'''

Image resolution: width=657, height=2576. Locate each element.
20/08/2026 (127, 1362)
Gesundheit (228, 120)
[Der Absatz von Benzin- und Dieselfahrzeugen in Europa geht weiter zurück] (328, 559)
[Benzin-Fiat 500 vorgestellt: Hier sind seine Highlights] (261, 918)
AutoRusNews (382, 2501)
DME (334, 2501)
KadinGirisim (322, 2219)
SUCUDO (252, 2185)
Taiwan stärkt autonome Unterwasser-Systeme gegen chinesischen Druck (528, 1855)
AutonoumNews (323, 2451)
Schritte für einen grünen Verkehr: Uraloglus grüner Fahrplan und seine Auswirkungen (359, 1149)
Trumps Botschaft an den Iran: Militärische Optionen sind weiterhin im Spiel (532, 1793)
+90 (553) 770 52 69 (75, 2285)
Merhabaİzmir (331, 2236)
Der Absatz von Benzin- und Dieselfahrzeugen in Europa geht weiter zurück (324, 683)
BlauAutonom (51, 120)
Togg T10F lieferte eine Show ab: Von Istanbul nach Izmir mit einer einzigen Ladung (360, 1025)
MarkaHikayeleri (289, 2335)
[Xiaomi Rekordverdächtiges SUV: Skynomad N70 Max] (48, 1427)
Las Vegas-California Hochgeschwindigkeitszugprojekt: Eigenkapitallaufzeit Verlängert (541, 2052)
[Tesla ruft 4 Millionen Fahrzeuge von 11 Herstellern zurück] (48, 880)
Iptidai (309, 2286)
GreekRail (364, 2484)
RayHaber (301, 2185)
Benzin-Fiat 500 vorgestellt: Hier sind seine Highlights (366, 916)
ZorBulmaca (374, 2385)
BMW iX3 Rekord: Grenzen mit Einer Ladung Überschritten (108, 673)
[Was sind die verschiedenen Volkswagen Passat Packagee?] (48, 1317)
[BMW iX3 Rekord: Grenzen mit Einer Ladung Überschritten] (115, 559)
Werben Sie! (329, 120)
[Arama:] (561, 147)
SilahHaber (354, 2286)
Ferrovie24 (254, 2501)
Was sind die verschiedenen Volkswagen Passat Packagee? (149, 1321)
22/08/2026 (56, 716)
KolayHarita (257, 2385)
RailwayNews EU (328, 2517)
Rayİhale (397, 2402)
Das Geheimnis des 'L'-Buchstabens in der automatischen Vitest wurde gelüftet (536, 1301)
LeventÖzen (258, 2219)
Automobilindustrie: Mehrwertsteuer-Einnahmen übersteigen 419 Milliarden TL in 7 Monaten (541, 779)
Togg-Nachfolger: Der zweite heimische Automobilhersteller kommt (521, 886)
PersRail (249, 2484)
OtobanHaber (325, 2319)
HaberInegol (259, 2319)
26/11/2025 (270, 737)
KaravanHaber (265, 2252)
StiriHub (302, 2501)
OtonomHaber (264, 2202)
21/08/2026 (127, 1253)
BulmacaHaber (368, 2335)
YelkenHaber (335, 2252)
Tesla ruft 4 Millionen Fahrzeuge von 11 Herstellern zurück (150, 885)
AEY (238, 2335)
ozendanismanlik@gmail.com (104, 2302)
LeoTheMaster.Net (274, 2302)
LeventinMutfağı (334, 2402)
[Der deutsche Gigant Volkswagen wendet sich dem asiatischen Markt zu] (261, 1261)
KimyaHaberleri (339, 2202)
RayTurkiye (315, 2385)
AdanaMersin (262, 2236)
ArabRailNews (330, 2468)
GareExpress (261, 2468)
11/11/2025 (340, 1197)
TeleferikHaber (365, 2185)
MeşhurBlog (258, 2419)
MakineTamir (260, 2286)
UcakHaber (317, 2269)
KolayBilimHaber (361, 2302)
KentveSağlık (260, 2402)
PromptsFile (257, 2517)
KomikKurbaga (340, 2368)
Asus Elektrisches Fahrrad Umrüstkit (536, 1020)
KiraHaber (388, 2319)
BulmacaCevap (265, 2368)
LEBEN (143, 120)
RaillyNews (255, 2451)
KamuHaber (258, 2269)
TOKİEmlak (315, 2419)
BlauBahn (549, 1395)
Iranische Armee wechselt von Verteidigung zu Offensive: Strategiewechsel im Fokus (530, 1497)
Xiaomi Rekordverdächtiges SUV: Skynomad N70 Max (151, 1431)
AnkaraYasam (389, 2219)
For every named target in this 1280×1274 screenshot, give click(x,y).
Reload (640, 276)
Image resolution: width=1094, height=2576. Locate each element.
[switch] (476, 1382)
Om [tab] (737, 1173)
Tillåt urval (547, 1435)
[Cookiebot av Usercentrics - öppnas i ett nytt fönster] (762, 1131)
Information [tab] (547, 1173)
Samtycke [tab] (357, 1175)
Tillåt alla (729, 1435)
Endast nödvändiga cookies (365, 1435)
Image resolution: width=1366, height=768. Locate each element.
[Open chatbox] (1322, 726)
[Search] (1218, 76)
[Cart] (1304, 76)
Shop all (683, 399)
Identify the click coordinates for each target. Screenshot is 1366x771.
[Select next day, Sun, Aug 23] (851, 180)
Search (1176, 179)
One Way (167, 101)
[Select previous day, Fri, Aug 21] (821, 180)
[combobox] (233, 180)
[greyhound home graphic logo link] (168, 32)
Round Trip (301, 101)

'''

■ GOAL OF THE EXERCISE
Look through the material above and print exactly the lines from the one containing "Togg-Nachfolger: Der zweite" to the one containing "AEY (238, 2335)", both included, and nothing more.

■ EXERCISE RESULT
Togg-Nachfolger: Der zweite heimische Automobilhersteller kommt (521, 886)
PersRail (249, 2484)
OtobanHaber (325, 2319)
HaberInegol (259, 2319)
26/11/2025 (270, 737)
KaravanHaber (265, 2252)
StiriHub (302, 2501)
OtonomHaber (264, 2202)
21/08/2026 (127, 1253)
BulmacaHaber (368, 2335)
YelkenHaber (335, 2252)
Tesla ruft 4 Millionen Fahrzeuge von 11 Herstellern zurück (150, 885)
AEY (238, 2335)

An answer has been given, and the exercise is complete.